MC: The OA claims she's an angel who can move through dimensions when she has Near Death Experiences, but there's some doubt about her story. Will we find out whether or not she's telling the truth next season?
BM: "When you make a story, you spend all this time with it and invite all these collaborators in, and then surrender that story to the world. The audience tells you what it meant to them. I would never want to deprive anyone of their interpretation of the ending. The thing I will say is this: if we should be so lucky to have a season two, there are answers to all of the questions. That's the delicious thing about the gap between seasons. People watch and take it in, revel in the mystery, argue about it online. And then, if they should be so lucky, the storytellers get to meet the audience when the story continues."
MC: How did you end up casting Phyllis Smith from The Office? That was such a brilliant move.

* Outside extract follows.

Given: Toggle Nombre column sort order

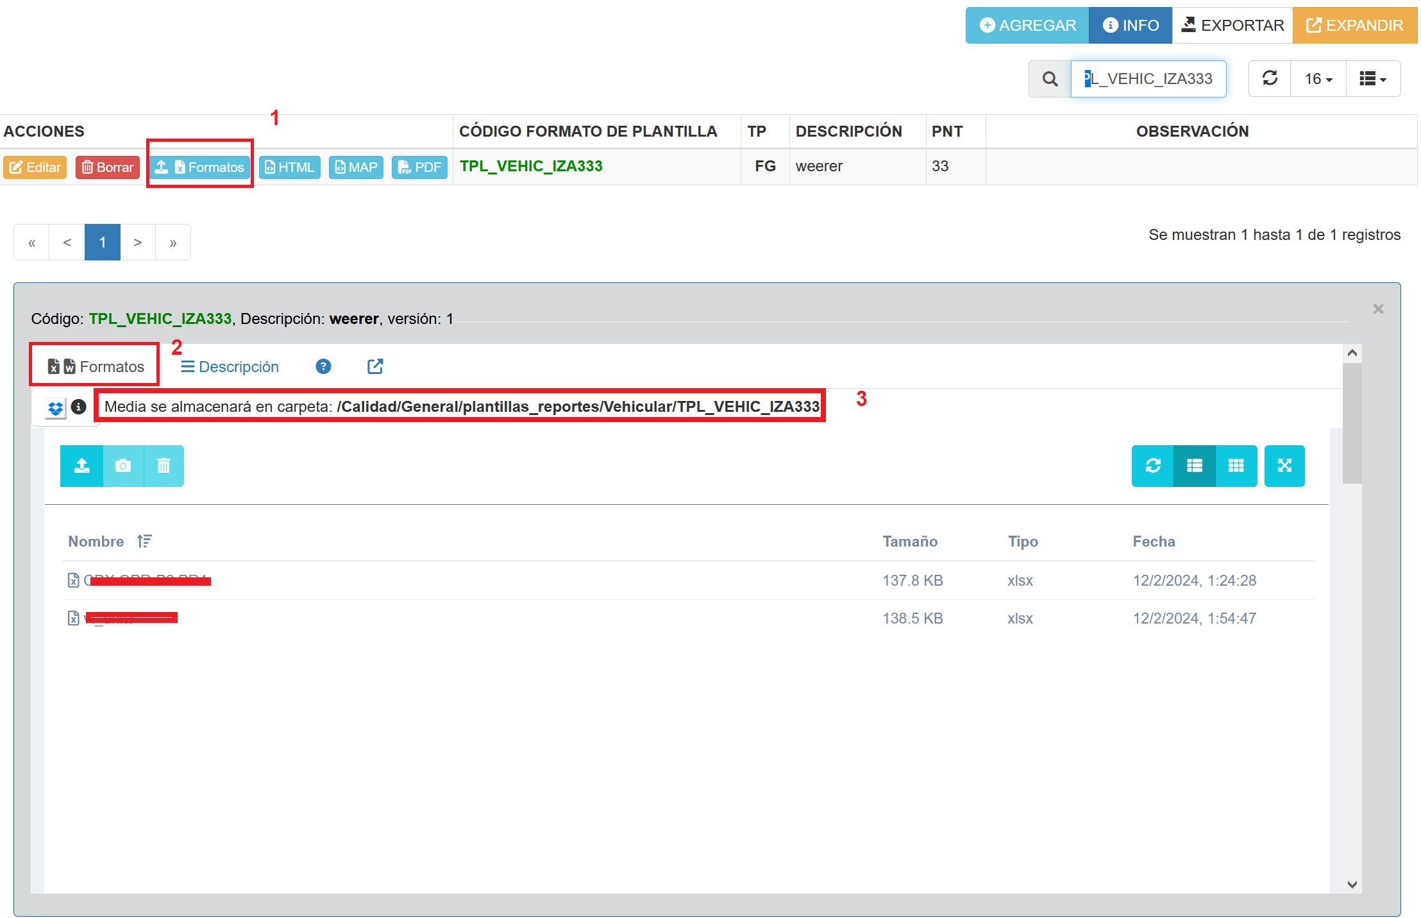Looking at the screenshot, I should 144,541.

BM: "She's so wonderful, I cannot say enough good things about her. She's so wildly talented and moving in the season. We saw Inside Out, where she's the voice of Sadness—and when you listen to that performance it's so sophisticated and there are so many deep feelings, but she never has pity for herself. It's the type of sad you can connect with, but not the sad that pushes you away. Zal met with her first and was like, 'you have to meet Phyllis, she is transcendent, she can totally embody this character.' When I met with her, I felt the same thing."
MC: How involved was Brad Pitt in the production? It must have been exciting to get him on board for the show.
BM: "Zal and I spent a couple years dreaming up this story, and then we met Plan B [Brad Pitt's production company] and they were so extraordinary. They really understood the story and gave great notes. Brad read the script, and I think he's somebody who is a risk-taker. If you look at his career as an actor you see him taking on challenging and interesting parts. He's always trying something new, different, and edgy. I think he felt like this was something out of the box; episodes of varying lengths, some of the main characters don't come on until later—I think there's a lot The OA's trying to do that's different in form and content. He felt excited by all that."
The OA is currently streaming on Netflix.